Given task: Reproduce verbatim the material beginning with the line containing "999x489 pixels." and continuing through the line containing "point(287,32)", both included.

Entries shown:
:::
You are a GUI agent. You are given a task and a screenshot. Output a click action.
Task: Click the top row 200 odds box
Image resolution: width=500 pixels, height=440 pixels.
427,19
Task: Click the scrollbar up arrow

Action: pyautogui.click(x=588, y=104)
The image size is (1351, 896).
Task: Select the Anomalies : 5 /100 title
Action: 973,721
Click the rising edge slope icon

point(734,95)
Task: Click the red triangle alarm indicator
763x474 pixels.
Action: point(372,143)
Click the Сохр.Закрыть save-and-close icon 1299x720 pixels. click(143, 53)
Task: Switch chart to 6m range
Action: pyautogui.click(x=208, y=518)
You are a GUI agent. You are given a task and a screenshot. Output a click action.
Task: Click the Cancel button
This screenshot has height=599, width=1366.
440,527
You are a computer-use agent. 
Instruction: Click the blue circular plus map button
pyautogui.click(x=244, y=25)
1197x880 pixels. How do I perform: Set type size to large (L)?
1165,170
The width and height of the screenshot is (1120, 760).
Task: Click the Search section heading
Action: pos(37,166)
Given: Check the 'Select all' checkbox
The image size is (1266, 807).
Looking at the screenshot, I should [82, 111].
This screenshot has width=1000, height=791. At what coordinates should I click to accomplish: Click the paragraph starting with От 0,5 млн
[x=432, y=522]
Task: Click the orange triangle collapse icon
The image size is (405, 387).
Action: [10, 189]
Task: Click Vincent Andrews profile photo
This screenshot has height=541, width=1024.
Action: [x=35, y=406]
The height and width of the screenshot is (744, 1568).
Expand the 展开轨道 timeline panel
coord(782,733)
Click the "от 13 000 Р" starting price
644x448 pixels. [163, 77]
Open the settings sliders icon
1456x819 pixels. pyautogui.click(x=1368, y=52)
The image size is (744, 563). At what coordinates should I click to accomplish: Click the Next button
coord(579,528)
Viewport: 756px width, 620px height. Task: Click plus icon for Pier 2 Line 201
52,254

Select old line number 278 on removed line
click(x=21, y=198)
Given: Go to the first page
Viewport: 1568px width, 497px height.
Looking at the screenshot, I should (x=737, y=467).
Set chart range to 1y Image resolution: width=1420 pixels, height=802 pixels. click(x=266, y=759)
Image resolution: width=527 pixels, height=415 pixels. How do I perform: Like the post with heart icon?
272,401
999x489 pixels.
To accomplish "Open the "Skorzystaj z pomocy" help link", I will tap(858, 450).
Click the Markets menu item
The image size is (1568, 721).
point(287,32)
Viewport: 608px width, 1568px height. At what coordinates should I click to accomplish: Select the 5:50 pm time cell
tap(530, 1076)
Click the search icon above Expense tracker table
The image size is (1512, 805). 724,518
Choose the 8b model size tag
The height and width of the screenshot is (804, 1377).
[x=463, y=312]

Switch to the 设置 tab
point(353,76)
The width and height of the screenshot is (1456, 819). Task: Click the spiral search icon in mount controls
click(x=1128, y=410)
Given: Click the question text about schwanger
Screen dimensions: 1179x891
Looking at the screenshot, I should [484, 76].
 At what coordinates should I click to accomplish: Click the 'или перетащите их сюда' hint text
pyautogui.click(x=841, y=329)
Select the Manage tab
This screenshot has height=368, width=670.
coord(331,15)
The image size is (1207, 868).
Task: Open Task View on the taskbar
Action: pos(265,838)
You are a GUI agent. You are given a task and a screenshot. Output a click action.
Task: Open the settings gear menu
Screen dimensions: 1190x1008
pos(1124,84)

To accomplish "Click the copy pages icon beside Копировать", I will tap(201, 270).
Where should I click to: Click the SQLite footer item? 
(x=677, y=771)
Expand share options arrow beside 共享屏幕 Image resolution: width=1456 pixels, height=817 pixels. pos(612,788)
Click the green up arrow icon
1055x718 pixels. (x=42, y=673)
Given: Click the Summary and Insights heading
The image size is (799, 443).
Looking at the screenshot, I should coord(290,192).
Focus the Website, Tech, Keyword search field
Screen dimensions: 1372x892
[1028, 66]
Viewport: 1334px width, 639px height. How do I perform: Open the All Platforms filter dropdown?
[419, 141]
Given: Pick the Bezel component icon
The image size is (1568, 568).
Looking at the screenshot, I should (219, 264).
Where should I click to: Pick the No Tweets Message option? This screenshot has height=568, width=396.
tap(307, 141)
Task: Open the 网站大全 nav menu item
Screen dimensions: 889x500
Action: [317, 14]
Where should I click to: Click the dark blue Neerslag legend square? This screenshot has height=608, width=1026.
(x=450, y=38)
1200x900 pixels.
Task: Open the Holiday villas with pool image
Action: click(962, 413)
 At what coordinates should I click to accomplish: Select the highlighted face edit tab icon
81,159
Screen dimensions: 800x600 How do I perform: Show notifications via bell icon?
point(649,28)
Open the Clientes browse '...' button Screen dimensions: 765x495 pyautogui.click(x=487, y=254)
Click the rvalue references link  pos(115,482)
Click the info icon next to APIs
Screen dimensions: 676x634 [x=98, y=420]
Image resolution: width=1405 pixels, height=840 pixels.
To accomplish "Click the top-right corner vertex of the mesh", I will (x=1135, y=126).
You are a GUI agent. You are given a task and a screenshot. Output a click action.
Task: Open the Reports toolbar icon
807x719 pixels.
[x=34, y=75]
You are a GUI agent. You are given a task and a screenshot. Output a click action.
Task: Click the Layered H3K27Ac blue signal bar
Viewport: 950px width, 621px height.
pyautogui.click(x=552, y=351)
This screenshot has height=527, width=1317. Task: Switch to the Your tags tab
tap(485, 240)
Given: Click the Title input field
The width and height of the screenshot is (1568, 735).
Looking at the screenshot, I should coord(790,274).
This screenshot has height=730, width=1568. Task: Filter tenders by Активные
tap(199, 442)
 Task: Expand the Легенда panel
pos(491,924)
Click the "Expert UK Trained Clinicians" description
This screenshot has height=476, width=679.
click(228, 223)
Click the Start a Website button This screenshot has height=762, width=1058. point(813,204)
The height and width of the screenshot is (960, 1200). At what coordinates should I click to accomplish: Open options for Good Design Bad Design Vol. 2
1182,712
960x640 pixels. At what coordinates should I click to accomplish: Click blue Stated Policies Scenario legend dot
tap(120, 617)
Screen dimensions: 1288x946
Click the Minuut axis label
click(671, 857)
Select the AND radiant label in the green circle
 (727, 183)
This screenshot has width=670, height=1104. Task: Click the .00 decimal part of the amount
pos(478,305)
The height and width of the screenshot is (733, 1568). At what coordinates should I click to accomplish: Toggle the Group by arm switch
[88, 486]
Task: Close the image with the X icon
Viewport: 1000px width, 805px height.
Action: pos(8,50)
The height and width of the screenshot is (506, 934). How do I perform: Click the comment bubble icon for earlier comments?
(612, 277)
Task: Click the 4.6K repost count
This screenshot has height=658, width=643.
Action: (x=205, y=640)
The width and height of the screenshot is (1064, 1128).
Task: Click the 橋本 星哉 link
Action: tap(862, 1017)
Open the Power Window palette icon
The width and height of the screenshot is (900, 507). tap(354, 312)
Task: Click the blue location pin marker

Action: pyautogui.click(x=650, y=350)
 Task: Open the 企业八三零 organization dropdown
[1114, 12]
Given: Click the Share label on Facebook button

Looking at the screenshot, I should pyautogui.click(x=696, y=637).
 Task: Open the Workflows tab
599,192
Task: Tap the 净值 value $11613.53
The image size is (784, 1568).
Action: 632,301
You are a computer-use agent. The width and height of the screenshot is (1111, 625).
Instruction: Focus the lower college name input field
:::
The completed task:
999x489 pixels.
To accomplish "Open the "Skorzystaj z pomocy" help link", I will tap(858, 450).
Click the Markets menu item
The image size is (1568, 721).
point(287,32)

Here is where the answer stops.